2002 novel by Kate Constable

The Singer of All Songs is the first novel in the Chanters of Tremaris trilogy by Kate Constable.

== Plot summary ==

Calwyn is a young priestess who lives inside Antaris, a community enclosed by an ice wall. The priestesses must maintain the wall by singing certain songs, the knowledge of which is passed down to them through the temple. Legend has it that a Singer of All Songs will someday be born, who will know and use all the songs.

One day, the Wall is breached by a traveler called Darrow, who is also a chanter. Samis, a greedy sorcerer who wants to become the Singer of All Songs and rule the world of Tremaris, follows Darrow to Antaris. Darrow and Calwyn flee by jumping into the river that flows under the Wall.

They meet Darrow's friends Tonno and Xanni to ask them for help. All four sail to Mithates to seek the help of a chanter who can help them defeat Samis. In Mithates, the men leave to try finding remnants of the fire chantments. Calwyn meets Trout, a college student, who has acquired a trumpet-like device called the Clarion of Flame. It is the last remnant of the Chantments of Fire.

Samis attacks the group to take the Clarion for himself. Everyone escapes from Mithates except Xanni, who dies from Samis' attack.

The crew are captured by pirates. Calwyn is taken aboard the pirates' ship, where she befriends the pirates' chanter, Mica. Mica teaches Calwyn how to sing a breeze.

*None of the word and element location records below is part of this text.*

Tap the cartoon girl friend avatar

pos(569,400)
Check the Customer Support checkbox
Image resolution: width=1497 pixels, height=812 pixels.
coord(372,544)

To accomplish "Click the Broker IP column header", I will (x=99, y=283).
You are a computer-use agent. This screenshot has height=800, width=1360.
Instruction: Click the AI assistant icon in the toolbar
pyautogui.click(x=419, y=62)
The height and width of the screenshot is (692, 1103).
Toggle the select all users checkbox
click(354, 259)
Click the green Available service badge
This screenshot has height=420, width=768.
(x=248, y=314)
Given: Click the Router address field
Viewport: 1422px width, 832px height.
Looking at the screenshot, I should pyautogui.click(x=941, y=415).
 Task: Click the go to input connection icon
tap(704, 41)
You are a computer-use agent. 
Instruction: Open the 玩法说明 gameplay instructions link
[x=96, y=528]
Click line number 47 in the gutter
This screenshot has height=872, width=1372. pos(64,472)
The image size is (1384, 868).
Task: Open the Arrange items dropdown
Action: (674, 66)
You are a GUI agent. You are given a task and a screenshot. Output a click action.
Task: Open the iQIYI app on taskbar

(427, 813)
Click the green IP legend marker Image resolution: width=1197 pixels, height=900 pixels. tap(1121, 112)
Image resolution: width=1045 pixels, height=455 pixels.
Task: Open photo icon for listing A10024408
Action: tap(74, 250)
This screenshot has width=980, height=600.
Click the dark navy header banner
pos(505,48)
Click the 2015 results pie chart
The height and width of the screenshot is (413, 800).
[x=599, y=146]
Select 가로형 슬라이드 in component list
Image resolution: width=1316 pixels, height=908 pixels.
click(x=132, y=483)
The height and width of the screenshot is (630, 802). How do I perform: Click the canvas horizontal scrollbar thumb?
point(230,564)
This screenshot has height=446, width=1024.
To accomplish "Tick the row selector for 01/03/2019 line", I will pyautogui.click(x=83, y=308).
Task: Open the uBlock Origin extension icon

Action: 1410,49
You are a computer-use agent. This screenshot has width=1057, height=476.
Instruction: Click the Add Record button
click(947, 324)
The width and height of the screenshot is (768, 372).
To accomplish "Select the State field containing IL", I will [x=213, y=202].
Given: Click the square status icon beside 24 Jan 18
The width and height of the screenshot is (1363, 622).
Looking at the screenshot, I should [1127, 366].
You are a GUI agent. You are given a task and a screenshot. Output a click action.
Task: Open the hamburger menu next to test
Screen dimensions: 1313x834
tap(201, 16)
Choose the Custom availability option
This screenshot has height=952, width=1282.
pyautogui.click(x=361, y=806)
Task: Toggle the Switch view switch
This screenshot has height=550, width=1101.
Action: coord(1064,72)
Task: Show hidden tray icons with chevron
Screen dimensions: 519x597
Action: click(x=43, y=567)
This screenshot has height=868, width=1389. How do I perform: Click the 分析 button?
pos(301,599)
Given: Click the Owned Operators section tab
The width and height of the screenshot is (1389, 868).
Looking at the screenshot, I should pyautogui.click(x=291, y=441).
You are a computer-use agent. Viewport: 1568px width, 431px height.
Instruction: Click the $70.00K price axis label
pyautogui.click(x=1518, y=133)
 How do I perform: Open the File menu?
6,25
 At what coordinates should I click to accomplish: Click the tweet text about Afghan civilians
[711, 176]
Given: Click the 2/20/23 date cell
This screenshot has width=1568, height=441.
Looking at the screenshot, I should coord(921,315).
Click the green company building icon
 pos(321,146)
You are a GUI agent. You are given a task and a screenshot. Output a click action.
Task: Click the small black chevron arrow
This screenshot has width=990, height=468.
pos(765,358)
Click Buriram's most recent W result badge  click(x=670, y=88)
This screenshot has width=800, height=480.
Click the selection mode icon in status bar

After another narrow escape from Samus, the crew docks at the Wildlands, where they are confronted by the draconic Arakin. Calwyn uses her powers of chantment to make peace with them, revealing that she has the Power of Beasts. Darrow realizes that Calwyn is the true Singer of All Songs.

The sailors are befriended by Halasaa, one of the mute, telepathic Tree People, who is the last guardian of the powers of Becoming. He escorts the outsiders to the ancient, abandoned city of Spareth, where they meet Samis once more. Samis forces the crew into singing the different chantments. Instead of transforming Samis into a god, the Great Power he has summoned absorbs and overwhelms him. The crew are left to ponder how to realize Samis’ vision for a peaceful and united Tremaris without tyranny.

===Reception===

The Kirkus reviews said "the actual workings of enchantment, definitions of the powers, various characters' emotions are well sketched," however, it added, the novel "lack[s] depth." It is "not meaty, but creative," the reviewer hedged. "Calwyn," Kirkus added, is "a fairly passive protagonist."

Publishers Weekly complained that "the sheer level of detail is overwhelming at first." The review adding, however, that "those who press on through the overwhelming detail will find their efforts rewarded." The review praised "Constable for imagining a rich satisfying universe."